NEW YORK -- Federated Department Stores Inc. significantly raised the stakes for control of bankrupt R.H. Macy & Co. Monday by submitting a $3.8 billion revised reorganization proposal to mediator Cyrus R. Vance.

The plan increases the payout to trade creditors, bondholders and bank lenders.

The improved valuation, an increase from Federated's $3.51 billion proposal of April 29, tops the $3.67 billion value of the Macy plan that was also submitted April 29. Macy's latest proposal, also submitted to Vance on Monday, was only slightly revised, except for minor changes in the rights offering to bondholders.

Macy's, however, argues that its plan is actually worth $3.9 billion, based on rights and warrants to be issued by Macy's to bondholders and unsecured creditors.

These revised plans are believed to be the final offers in the mediation process.

However, after Vance submits the favored plan to Bankruptcy Judge Burton R. Lifland, Lifland will still have the option of allowing additional bids.

A source close to the unsecured creditors' committee said the Federated and Macy's plans are about equally attractive for unsecured creditors. He added that more time was required to thoroughly evaluate the offers.

But some bankruptcy experts said Federated's new proposal gives it an edge over Macy's in the battle for the bankrupt giant. They say Federated's key advantage is that its stock is easier to evaluate than a proposed new Macy's stock.

Federated might have another advantage in that it is proposing significant cost savings -- reportedly in excess of $100 million -- through the consolidation of various units.

In its new offer, Federated will value its stock within a range of $21 to $26 a share, an improvement on the $25-a-share arbitrarily set in its first proposal. In the last 52 weeks, Federated's stock has traded at a high of 25 1/4 and a low of 18.

Vance will now review both proposals, along with a third blueprint submitted by the bondholders. Vance met with Macy's on Monday and plans meetings with creditors as well for the rest of the week.

Vance could submit his recommendation for Macy's reorganization to Lifland as early as next week.In a statement, Macy's said it believes it now has a confirmable plan in hand.

The bulk of the increased payout by Federated will go to bondholders, who have voiced the loudest opposition to the Macy's and Federated plans to date. Bondholders offered their own revision of a proposal originally submitted last week.

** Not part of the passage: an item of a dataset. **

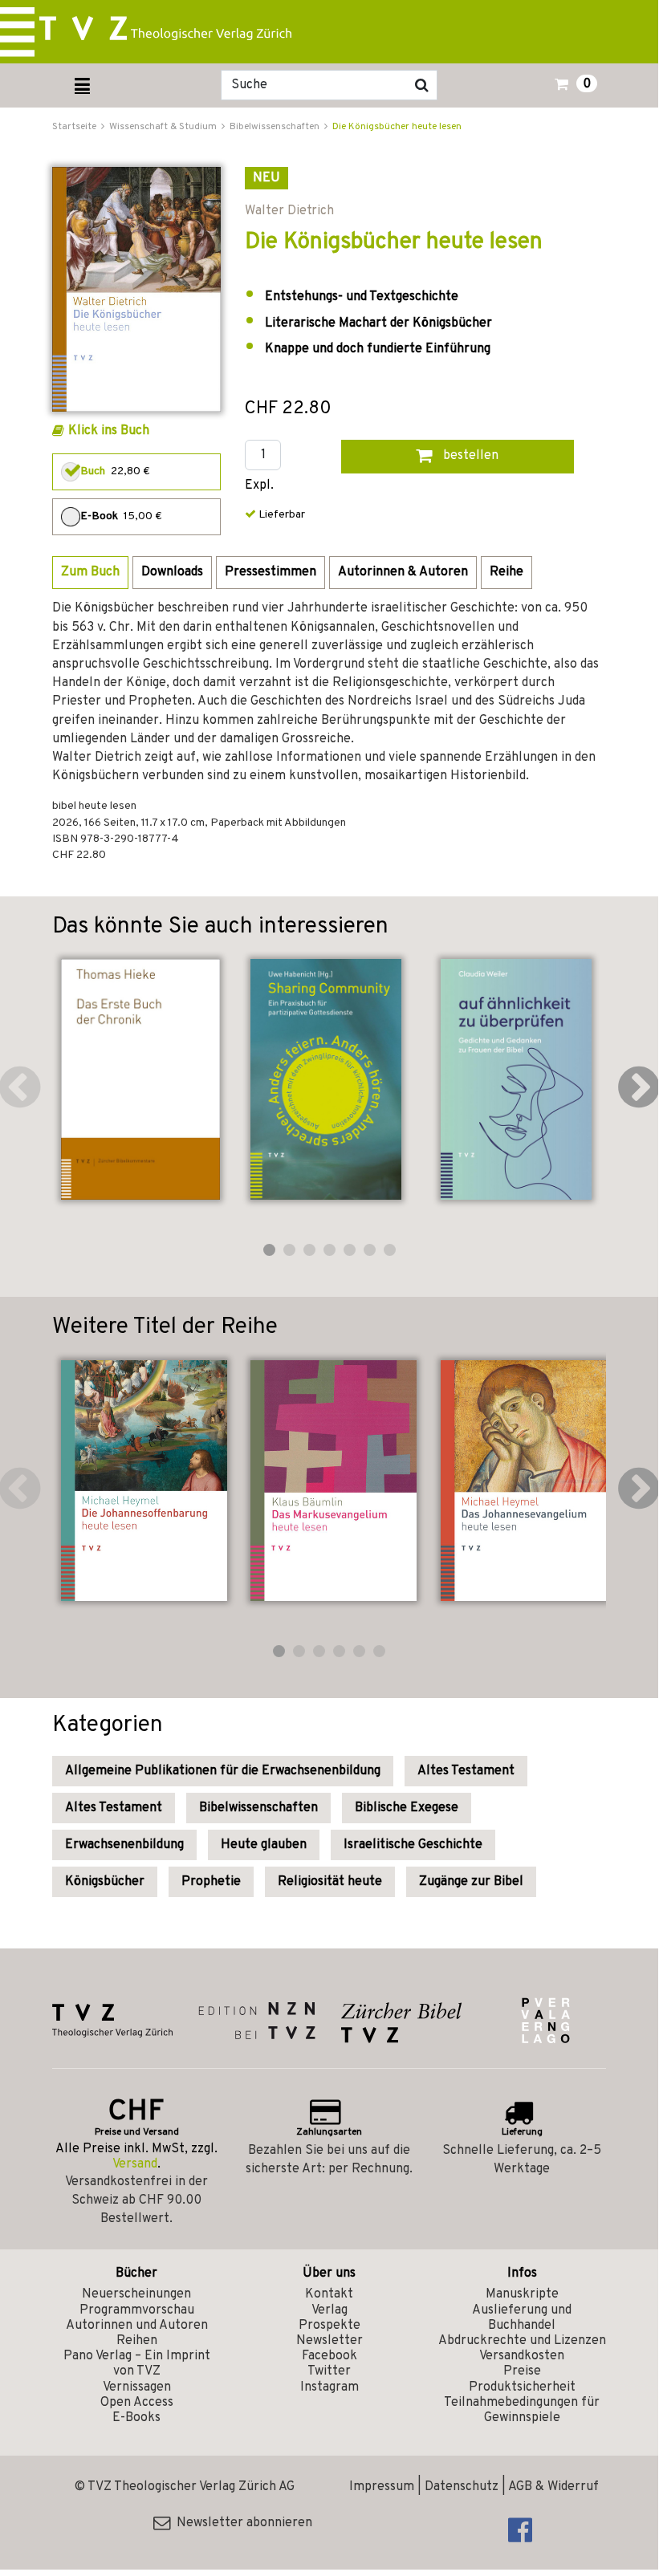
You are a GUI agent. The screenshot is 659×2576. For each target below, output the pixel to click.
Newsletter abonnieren (241, 2523)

The bondholders revision allows for the conversion of Macy debt into cash.

The revised Federated plan increases by $105 million, to $180 million, the stock and warrants paid to bondholders upon confirmation. Bondholders would also be eligible for $90 million in stock upon exercising rights to purchase $450 million in Federated convertible debentures.

The revised Federated plan also gives secured bank lenders an additional $45.2 million payout. Unsecured creditors, including trade creditors, would receive $126 million payout in cash, stock and warrants, an increase of $78 million from Federated's original plan.

Here's how the Macy's and Federated proposals stack up:

  • For general unsecured creditors: Macy's proposes to pay $146.3 million in cash, warrants and stock, including approximately $20 million in claims on goods shipped within two weeks of the Chapter 11 filing, which have to be paid in full. Federated proposes to pay $126 million in cash, warrants and stock, not including claims just prior to bankruptcy.
  • For bondholders: Macy's offers $165 million in stock and warrants plus a rights offering for up to 25 percent of Macy's post-Chapter 11 stock. Federated is offering $180 million in stock and warrants plus $90 million in stock tied to the purchase of debentures.
  • For secured bank lenders: Macy's is offering $1.63 billion in cash and stock. Federated is offering $1.685 billion in cash and stock.
Allen Questrom, Federated's chairman and chief executive, said, "We said from the beginning that our intent was to pursue a possible business combination with Macy's, and we are convinced that doing so will create long-term value for Federated's existing shareholders."